Das ziemlich dürftige Programmheft ließ den Besucher völlig im Stich, erschöpfte sich lieber in Wunderlichkeiten, welche dieser „unverschämt avantgardistische“ Kimmo in seinem fünfundsiebzigminütigen Programm wohlmöglich gar nicht einlösen wollte. Gekonnt hätte er schon. Der herbeizitierte Avantgardismus war beim 5. Potsdamer Crossover Konzert jedenfalls so wenig präsent, wie sich ein personeller Vergleich mit Jimi Hendrix, der im Zusammenhang mit Kimmo Pohjonen Spiel immer wieder gezogen wird, schlichtweg verbot. Es gab ihn nicht, oder er versank in mal wilden, doch überwiegend kreuzbraven Klang- und Harmoniefolgen, die sich bequem zwischen Jean Sibelius, New-Age-Brei und Yann Tiersen – Filmkomponist von „Die fabelhafte Welt der Amélie“ und „Good Bye, Lenin“ – unterbringen ließen. Diese Musik wollte um jeden Preis für ernst und bedeutsam genommen werden und wagte dennoch kaum etwas. Vielleicht war das der „casus knaxus“.
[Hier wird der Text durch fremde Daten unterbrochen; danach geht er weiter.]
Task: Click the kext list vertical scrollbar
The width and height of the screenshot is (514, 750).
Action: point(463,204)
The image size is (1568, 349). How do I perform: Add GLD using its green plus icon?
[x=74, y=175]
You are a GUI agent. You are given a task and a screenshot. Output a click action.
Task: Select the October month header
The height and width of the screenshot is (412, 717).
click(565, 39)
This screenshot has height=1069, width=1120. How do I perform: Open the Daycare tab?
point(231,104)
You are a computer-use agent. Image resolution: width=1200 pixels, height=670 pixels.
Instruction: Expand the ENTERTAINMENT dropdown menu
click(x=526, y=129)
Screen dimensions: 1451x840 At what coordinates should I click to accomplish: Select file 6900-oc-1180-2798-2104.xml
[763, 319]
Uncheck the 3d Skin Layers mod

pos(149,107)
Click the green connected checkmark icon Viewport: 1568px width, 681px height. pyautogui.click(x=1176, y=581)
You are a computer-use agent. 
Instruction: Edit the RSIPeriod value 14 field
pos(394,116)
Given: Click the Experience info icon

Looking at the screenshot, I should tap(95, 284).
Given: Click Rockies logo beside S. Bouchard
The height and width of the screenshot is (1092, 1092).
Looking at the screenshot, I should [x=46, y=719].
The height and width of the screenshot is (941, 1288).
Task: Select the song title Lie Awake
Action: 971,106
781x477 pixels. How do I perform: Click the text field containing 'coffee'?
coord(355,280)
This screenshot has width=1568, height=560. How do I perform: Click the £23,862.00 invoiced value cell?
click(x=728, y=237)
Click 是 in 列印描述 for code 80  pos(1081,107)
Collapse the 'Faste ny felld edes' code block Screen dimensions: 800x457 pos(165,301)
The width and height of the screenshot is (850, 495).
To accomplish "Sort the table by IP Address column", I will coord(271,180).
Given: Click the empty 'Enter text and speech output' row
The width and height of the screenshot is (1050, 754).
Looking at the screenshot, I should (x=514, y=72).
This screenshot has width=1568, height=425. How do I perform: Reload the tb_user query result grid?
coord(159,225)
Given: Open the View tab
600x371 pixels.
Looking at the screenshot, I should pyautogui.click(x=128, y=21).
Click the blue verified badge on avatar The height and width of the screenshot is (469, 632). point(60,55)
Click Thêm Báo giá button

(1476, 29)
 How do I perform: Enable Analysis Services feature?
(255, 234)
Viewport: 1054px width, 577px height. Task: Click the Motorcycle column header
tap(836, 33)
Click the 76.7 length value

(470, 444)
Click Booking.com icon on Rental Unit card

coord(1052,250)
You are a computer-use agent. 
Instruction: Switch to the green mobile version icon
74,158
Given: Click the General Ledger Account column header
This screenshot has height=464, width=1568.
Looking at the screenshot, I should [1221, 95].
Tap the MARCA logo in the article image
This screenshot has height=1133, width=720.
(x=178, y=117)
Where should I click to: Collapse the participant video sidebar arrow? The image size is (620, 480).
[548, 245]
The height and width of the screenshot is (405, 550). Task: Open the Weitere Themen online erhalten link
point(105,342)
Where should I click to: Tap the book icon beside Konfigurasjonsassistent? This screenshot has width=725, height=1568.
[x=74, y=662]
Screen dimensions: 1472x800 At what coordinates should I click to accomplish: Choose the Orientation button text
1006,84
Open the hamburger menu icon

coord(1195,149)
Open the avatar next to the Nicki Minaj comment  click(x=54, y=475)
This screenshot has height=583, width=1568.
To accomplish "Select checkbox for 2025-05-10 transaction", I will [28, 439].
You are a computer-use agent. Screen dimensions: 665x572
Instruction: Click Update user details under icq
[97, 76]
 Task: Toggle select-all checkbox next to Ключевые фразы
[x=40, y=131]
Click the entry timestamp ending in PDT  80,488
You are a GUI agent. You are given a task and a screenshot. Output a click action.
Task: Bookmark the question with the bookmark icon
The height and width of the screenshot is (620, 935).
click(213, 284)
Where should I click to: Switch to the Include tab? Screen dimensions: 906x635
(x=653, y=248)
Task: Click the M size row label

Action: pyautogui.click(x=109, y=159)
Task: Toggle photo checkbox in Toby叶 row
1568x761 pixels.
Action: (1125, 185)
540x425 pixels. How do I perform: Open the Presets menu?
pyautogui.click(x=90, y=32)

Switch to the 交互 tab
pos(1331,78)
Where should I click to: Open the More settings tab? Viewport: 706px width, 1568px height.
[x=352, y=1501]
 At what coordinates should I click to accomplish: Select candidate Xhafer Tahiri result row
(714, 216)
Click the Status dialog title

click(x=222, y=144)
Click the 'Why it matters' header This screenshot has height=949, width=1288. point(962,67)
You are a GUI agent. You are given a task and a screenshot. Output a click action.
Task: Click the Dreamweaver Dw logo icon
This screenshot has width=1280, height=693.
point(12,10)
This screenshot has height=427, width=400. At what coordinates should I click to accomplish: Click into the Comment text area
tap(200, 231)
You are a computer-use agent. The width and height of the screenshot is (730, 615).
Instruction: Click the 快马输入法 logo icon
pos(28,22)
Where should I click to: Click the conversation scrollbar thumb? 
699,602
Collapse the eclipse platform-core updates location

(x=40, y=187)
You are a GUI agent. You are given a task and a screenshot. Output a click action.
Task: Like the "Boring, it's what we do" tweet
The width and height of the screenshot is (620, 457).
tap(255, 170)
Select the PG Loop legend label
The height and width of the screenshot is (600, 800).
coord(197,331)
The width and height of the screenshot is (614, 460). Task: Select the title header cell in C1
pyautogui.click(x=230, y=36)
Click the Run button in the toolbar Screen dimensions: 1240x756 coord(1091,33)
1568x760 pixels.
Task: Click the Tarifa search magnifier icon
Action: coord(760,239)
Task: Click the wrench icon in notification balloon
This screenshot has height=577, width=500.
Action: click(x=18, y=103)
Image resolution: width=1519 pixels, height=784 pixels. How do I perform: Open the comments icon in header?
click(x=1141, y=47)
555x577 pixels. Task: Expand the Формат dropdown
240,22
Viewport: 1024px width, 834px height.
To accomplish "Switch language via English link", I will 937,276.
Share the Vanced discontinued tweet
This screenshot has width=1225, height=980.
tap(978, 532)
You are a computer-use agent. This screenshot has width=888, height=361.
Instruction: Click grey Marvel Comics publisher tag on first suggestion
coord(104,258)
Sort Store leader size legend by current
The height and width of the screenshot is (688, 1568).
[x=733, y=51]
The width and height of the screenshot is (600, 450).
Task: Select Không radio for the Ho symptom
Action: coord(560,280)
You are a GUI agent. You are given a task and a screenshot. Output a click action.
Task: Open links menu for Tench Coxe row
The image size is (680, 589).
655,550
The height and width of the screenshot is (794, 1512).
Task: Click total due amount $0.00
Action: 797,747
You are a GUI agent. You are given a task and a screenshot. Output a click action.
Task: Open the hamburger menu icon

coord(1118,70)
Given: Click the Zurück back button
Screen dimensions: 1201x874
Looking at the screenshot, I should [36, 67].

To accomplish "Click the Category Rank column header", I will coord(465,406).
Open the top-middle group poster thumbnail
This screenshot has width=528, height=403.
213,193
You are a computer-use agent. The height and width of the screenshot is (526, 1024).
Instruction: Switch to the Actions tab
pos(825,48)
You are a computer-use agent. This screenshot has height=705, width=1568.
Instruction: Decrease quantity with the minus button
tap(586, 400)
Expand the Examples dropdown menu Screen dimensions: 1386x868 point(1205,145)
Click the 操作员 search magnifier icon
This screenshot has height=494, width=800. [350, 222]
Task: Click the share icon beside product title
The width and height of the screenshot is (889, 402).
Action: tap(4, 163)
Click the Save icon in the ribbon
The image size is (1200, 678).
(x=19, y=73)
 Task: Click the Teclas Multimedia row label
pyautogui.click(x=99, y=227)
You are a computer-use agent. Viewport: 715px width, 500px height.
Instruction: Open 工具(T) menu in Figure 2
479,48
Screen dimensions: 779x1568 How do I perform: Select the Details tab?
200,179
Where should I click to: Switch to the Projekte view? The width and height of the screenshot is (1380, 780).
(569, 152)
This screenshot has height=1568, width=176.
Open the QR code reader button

Nachdem der 1964 geborene Kimmo Pohjonen am Helsinkijer Sibelius-Konservatorium klassische Musik studiert hatte, suchte er weitreisend, was die Welt seiner „Akkordeonologie“ wohl bieten könnte. War das undatierte „Uniko“ etwa eine Frucht davon? Nach zwei oder drei Sätzen hatte man das Prinzip vom Ganzen verstanden. Meeresrauschen, leise steigt ein volksliedhaftes Thema herauf, wie Undine aus der Tiefe. Es wird zelebriert, zerlegt bis eine wilde Plünderung entsteht. Nach dem Exkurs fügte sich final alles wieder in den alten Harmonien zusammen. Gelegentlich wurde das Verfahren auch umgedreht: Vorne Dissonanz, inmitten Friede, bleibende Unruh hintan. Natürlich hatte jeder Teil sein eigenes Gesicht, mal mit Kraft und Verwirrung, dann wieder mit lyrisch-poetischen und volksliedschlichten Motiven, einige Male drängte sich auch diese kehlige Hintergrundstimme aus dem Irgendwo des New Age mit hinein.
Irgendwann aber wurde man der vielen Synkopen müde, der Ostinati und Sequenzen, der Ausschmückungen, letztlich lief ja doch alles wieder in die schönen alten Bahnen zurück. Es kam weniger herüber, als erwartet, ein wenig langweilig wurde es mit der Zeit. Und der Hendrix-ähnliche König? Spielte meist nur wunderbar mit! Die wilden und viel gepriesenen, nie gehörten und erlebten Akkordeon-Soli blieben weitgehend aus, kein Stein brach aus der Wand, kein Zuhörer fiel ins Koma. Nachdem das Ensemble am Ende war, ebbte auch das Konzert ab. Als hätte da jemand den Strom abgedreht. Ach ja, da gab es noch Licht-Spielereien (Antti Rehtijärvi) auf Bühne und Decke wie lebende Tapete, dauerhaft Dampf aus allen Düsen, auch den hätte man sich für Draußen aufsparen können.
Was hilft da schon alle Zutat, wenn der Fortschritt so urgemütlich, so handgezähmt herbeigehinkt kommt, als sei es gestern gewesen? „Avantgarde“ lebt durchs Publikum, lebt vom Publikum, oder lebt gar nicht. Es gab zwar keine Interaktion, doch, was für ein Zauber, ein ganzes Parkett signalisierte danach sein vollstes Verständnis für die fremdartige Intention. Einer erhob sich gar für alle zur stehenden Ovation.